* Yes, I wrote this while watching a Friends marathon.
This month on #WineStudio, we’ve been studying the wines of Rías Baixas, Spain. Instead of our usual 4-week program, we’ve embarked on an ambitious 9-week program.
The first four weeks of study were devoted to Albariño. Week 1 focused on the history and background of Rías Baixas: 10 Things to Know about Rías Baixas (and one non-sequitur). And over the next three weeks, we tasted six different Albariños.

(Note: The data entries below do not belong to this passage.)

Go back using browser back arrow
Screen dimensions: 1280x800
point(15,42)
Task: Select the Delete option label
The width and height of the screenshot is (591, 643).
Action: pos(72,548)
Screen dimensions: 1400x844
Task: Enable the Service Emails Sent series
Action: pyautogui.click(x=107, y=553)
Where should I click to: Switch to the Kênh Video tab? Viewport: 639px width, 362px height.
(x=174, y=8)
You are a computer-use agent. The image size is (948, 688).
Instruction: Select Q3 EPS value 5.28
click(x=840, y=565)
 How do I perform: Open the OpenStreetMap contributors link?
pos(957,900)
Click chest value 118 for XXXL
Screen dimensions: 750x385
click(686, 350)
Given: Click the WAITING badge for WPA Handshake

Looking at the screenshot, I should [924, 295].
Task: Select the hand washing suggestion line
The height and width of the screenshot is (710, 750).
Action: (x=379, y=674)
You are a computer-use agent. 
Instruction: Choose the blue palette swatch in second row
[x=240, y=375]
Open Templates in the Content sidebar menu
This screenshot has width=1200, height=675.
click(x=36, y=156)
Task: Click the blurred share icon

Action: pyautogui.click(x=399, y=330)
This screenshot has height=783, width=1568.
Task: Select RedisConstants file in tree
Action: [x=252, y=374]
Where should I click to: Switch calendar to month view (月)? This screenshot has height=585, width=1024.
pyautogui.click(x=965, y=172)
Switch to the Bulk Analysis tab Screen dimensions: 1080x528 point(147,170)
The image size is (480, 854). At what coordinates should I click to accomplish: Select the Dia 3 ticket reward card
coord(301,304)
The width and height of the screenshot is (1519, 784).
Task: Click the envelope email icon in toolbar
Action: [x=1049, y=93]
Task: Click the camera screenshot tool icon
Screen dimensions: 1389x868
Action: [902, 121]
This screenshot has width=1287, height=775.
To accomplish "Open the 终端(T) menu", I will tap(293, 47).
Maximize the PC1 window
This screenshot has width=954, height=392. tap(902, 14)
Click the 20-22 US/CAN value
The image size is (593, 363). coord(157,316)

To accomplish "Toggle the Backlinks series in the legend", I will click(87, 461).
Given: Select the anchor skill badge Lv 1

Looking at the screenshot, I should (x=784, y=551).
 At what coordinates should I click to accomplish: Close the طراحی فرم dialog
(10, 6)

I admit, I don’t drink a lot of Albariño. For a couple of reasons. First, I’ve always thought of Albariño as a seafood wine, and I don’t make a lot of seafood here at Haus Armchair Sommelier. Half of the people in my house don’t like seafood (and I’m not making separate meals for everyone), so we end up eating mostly land-dwelling food. But on the seldom occasion I do make seafood (when the fish-haters aren’t around) . . . I’ll reach for an Albariño.
Second, I just plum forget about Albariño. If I’m in the mood for a wine with snappy acidity, I’ll grab an über-dry Riesling or a Sauvignon Blanc. Why do I need Albariño?
Because Albariño isn’t Riesling or Sauvignon Blanc. To my palate, it’s kind of both. Albariño has acidity for days, minerals galore, piles of citrus and stone fruits, with a sprinkle of grass and herbs. Maybe Albariño is the secret love-child of Sauvignon Blanc and Riesling. I’m kidding. Mostly (depending on who you ask, Albariño might just be a clone/descendant of Riesling).
And Albariño isn’t just for seafood. Albariño is universally food friendly, pairing beautifully with everything from fish to chicken to cheese. The lovely folks at Rias Baixas Wines summed it up perfectly:
Albariño is exceptional with everything . . . or nothing.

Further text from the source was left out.